* **Written task**: Rewrite the data below as a numbered list, skipping any blank lines. Leave the pictures out of your answer.

---- Extracted records

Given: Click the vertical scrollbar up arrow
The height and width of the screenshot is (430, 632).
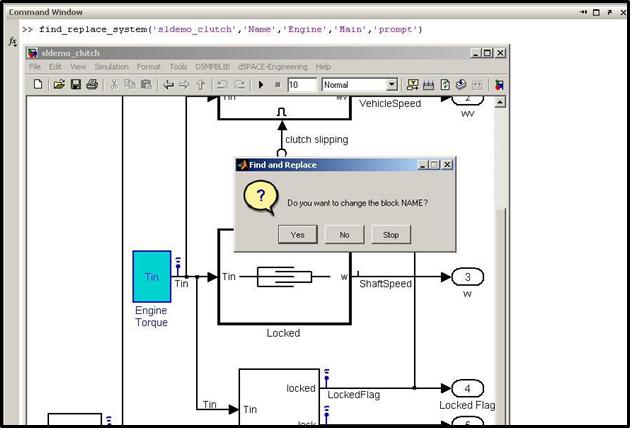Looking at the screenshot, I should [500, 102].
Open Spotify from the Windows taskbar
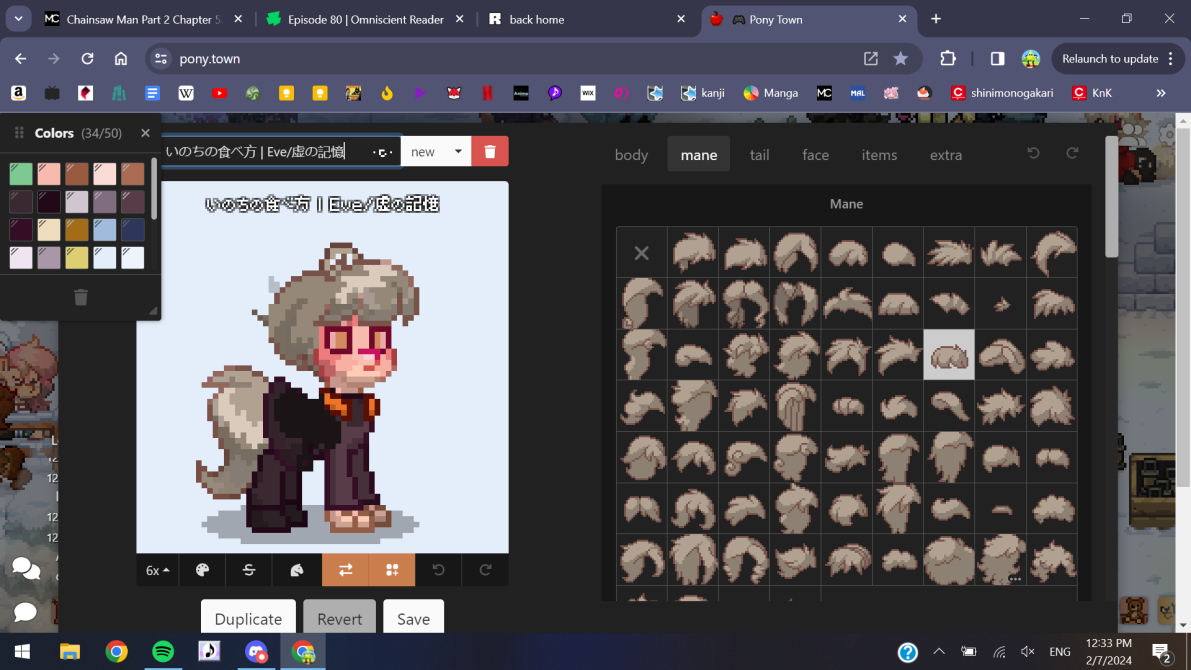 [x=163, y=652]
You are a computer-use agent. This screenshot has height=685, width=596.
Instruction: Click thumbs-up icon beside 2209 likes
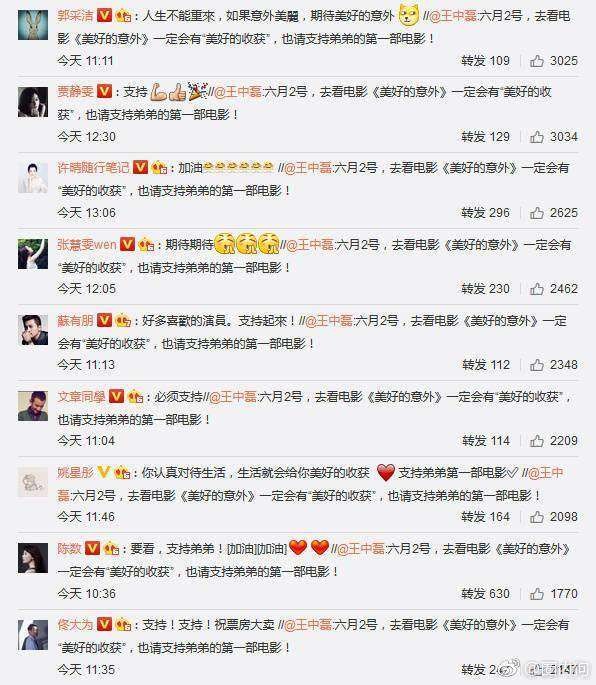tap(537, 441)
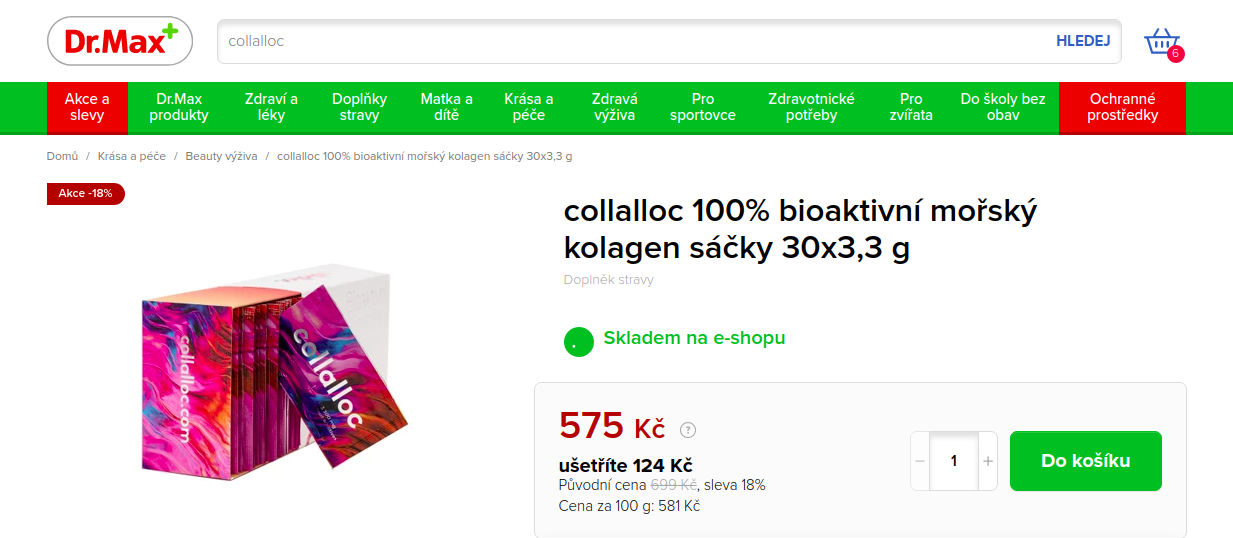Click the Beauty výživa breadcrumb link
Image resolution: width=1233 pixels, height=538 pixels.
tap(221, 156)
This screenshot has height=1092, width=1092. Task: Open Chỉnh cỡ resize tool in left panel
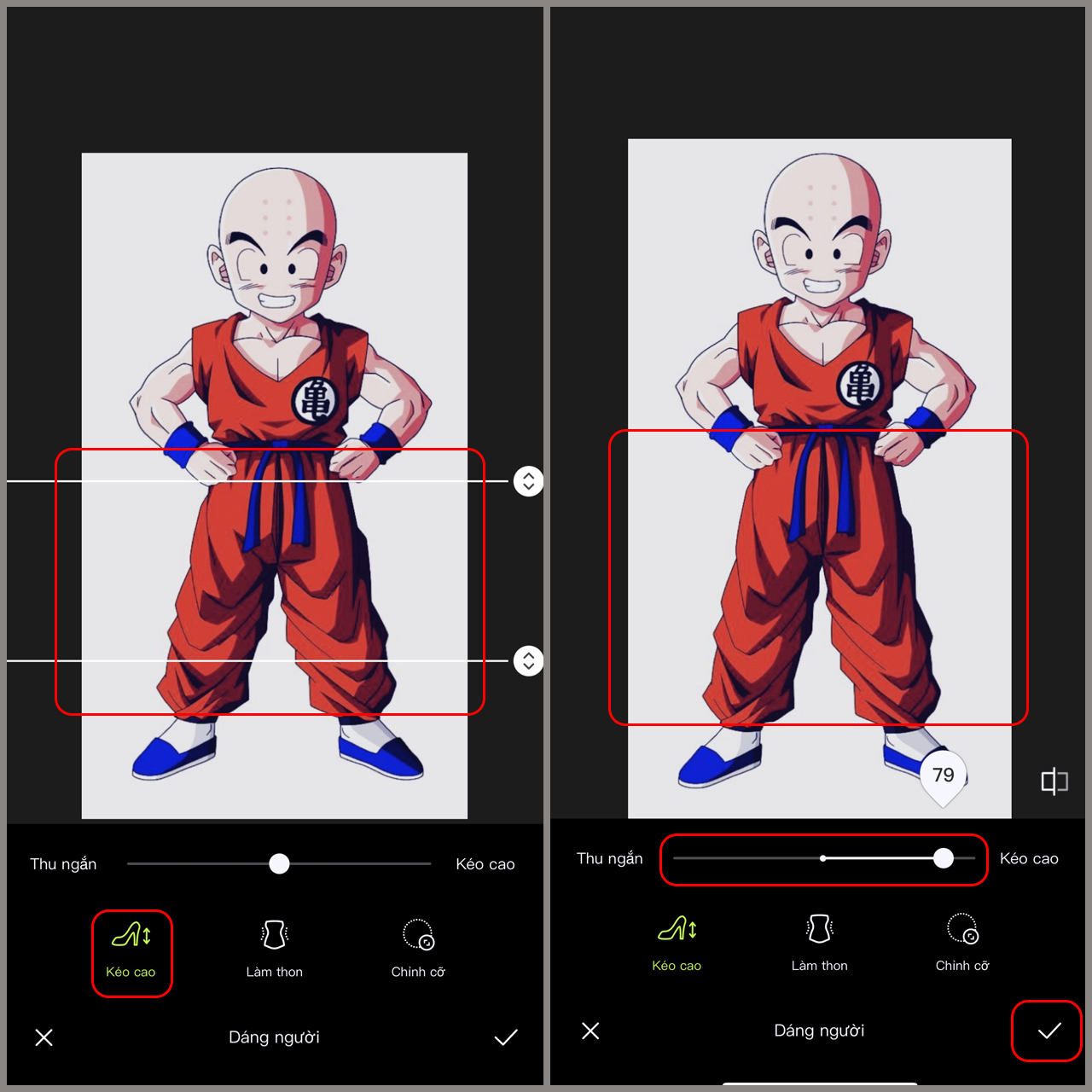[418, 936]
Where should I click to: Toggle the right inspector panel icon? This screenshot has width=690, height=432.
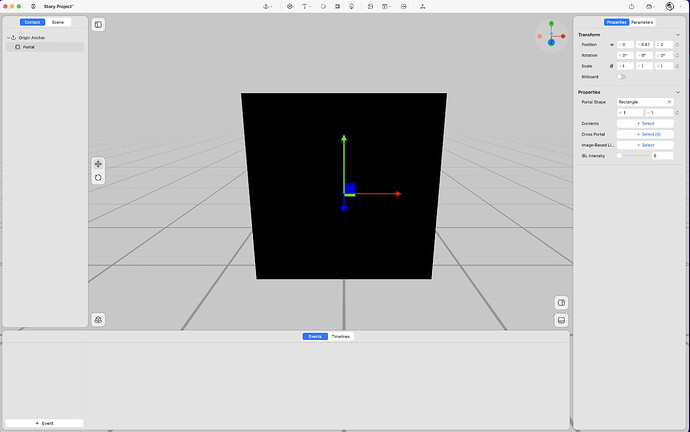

--------

* **Solved problem**:
1. Given: Click the vertical scrollbar up arrow
2. The height and width of the screenshot is (430, 632).
3. Looking at the screenshot, I should [500, 102].
4. Open Spotify from the Windows taskbar
5.  [x=163, y=652]
6. You are a computer-use agent. This screenshot has height=685, width=596.
7. Instruction: Click thumbs-up icon beside 2209 likes
8. tap(537, 441)
9. Click the Beauty výživa breadcrumb link
10. Image resolution: width=1233 pixels, height=538 pixels.
11. tap(221, 156)
12. This screenshot has height=1092, width=1092. Task: Open Chỉnh cỡ resize tool in left panel
13. [418, 936]
14. Where should I click to: Toggle the right inspector panel icon? This screenshot has width=690, height=432.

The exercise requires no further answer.